• [TASK]: Please produce an exact copy of only the lines from the one with "Privacy‍ (254, 2518)" through the last one of the material, without pictures.

• [DATA]:
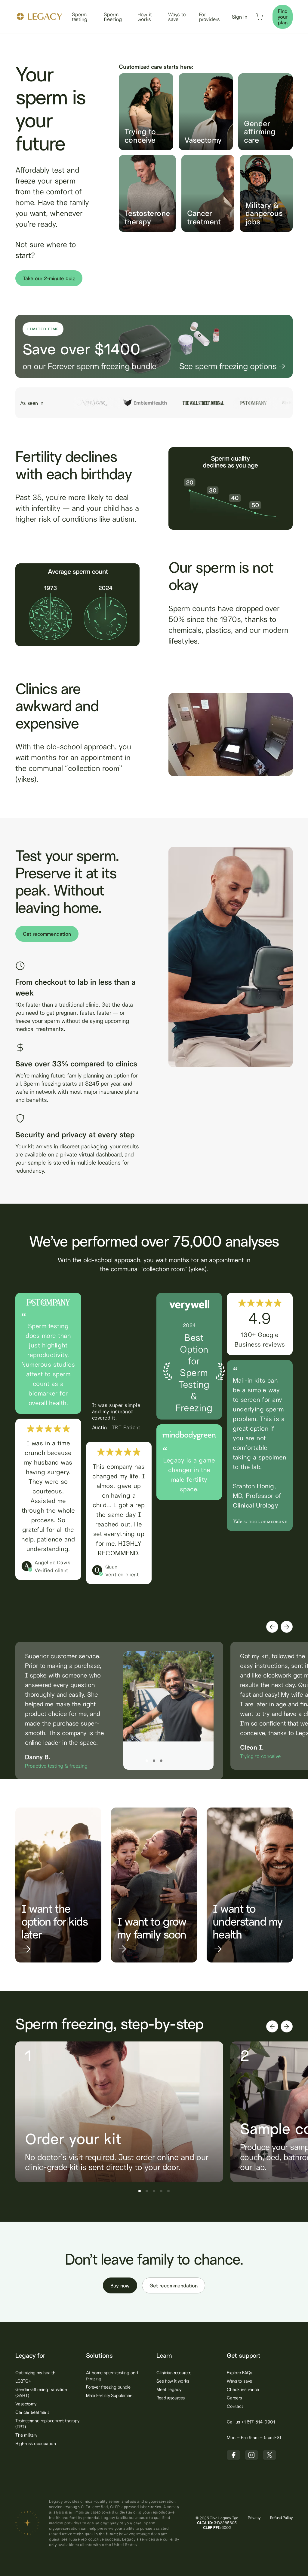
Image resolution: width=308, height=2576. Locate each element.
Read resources (170, 2398)
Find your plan (283, 17)
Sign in (239, 17)
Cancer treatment (32, 2412)
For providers (209, 16)
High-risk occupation (35, 2443)
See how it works (172, 2381)
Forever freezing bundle (108, 2387)
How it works (144, 16)
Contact (235, 2406)
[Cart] (259, 18)
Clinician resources (173, 2372)
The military (26, 2435)
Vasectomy (25, 2404)
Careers (234, 2398)
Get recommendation (47, 934)
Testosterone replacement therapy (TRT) (47, 2423)
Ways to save (177, 16)
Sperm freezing (113, 16)
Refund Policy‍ (281, 2518)
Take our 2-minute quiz (49, 278)
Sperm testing (79, 16)
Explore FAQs (239, 2372)
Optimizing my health (35, 2372)
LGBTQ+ (23, 2381)
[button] (272, 1627)
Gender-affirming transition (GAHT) (41, 2392)
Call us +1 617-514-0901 (251, 2422)
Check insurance (243, 2389)
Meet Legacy (168, 2389)
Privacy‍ (254, 2518)
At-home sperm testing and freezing (112, 2375)
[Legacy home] (39, 18)
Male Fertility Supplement (110, 2395)
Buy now (120, 2285)
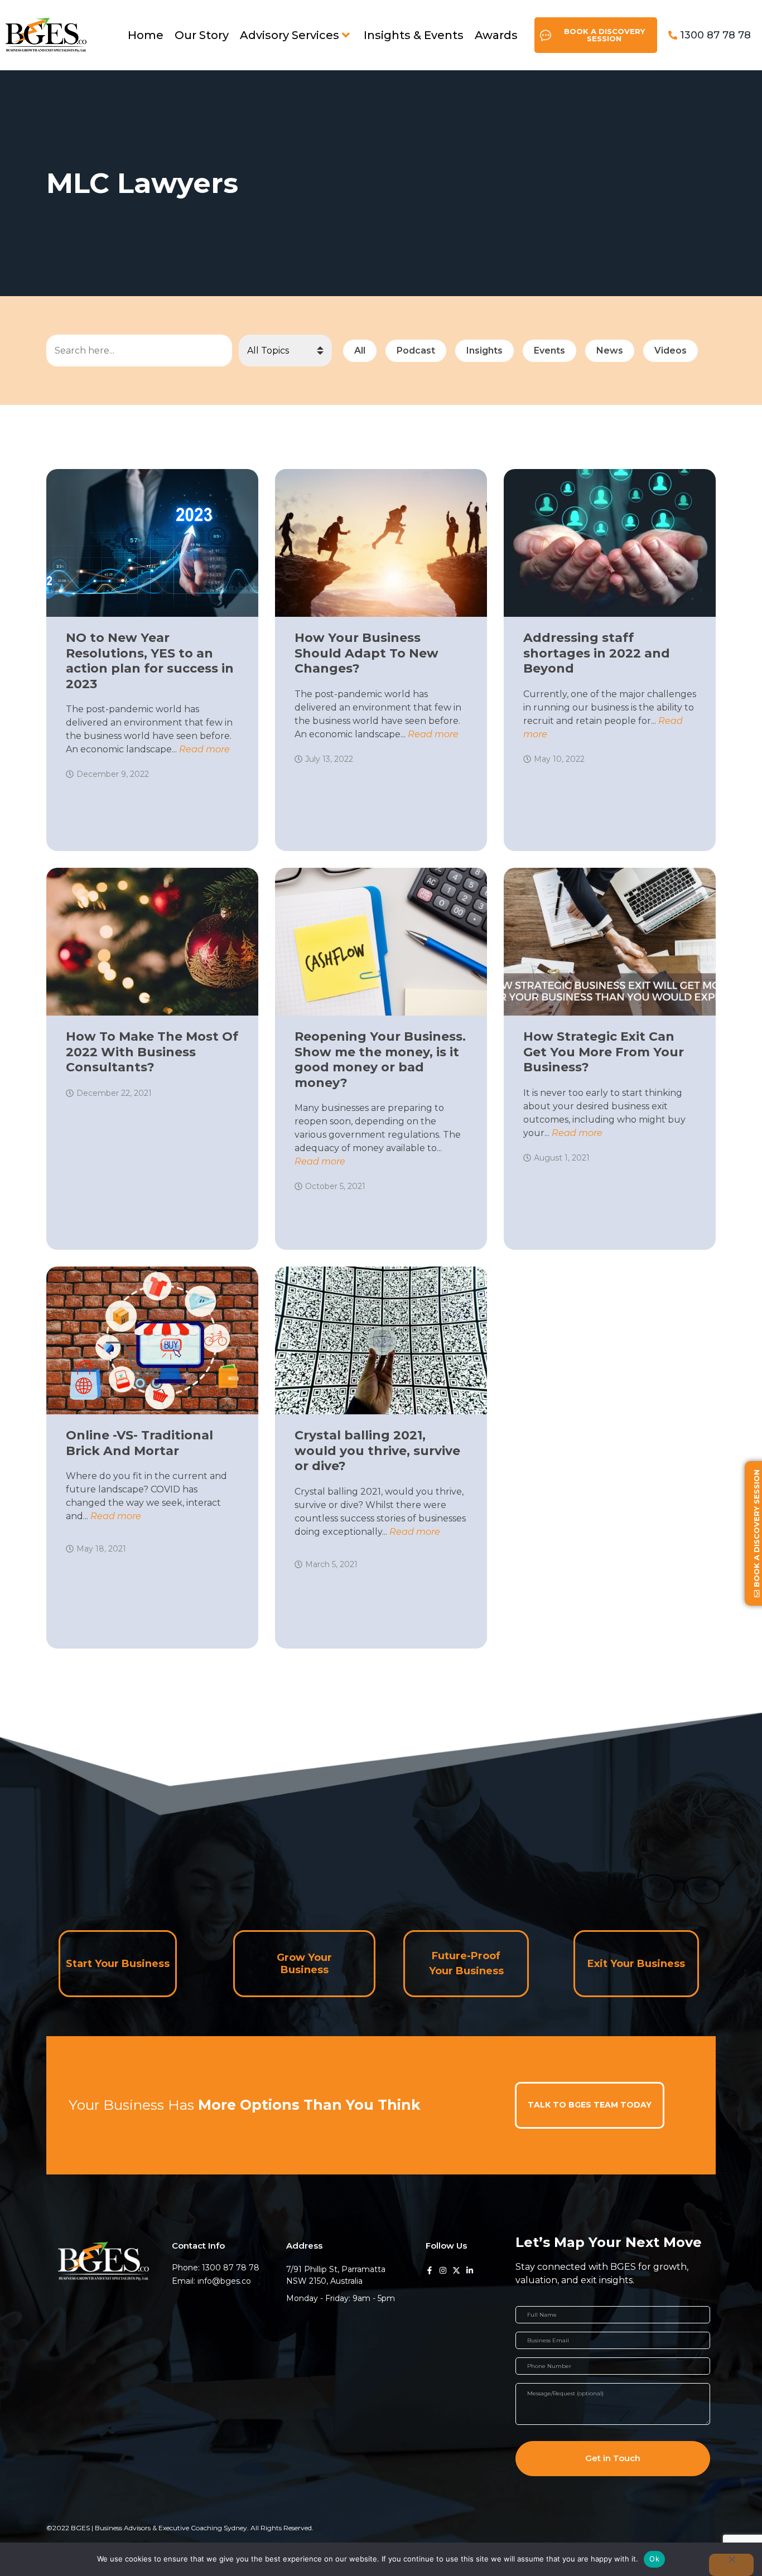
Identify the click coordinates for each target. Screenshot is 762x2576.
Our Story (202, 35)
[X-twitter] (456, 2270)
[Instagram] (443, 2270)
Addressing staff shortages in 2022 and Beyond (596, 653)
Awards (496, 35)
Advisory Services (289, 35)
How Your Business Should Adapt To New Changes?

• [REPLY]:
Privacy‍ (254, 2518)
At-home sperm testing and freezing (112, 2375)
[Legacy home] (39, 18)
Male Fertility Supplement (110, 2395)
Buy now (120, 2285)
Identify the click coordinates for each target. Screenshot is 762x2576.
Our Story (202, 35)
[X-twitter] (456, 2270)
[Instagram] (443, 2270)
Addressing staff shortages in 2022 and Beyond (596, 653)
Awards (496, 35)
Advisory Services (289, 35)
How Your Business Should Adapt To New Changes?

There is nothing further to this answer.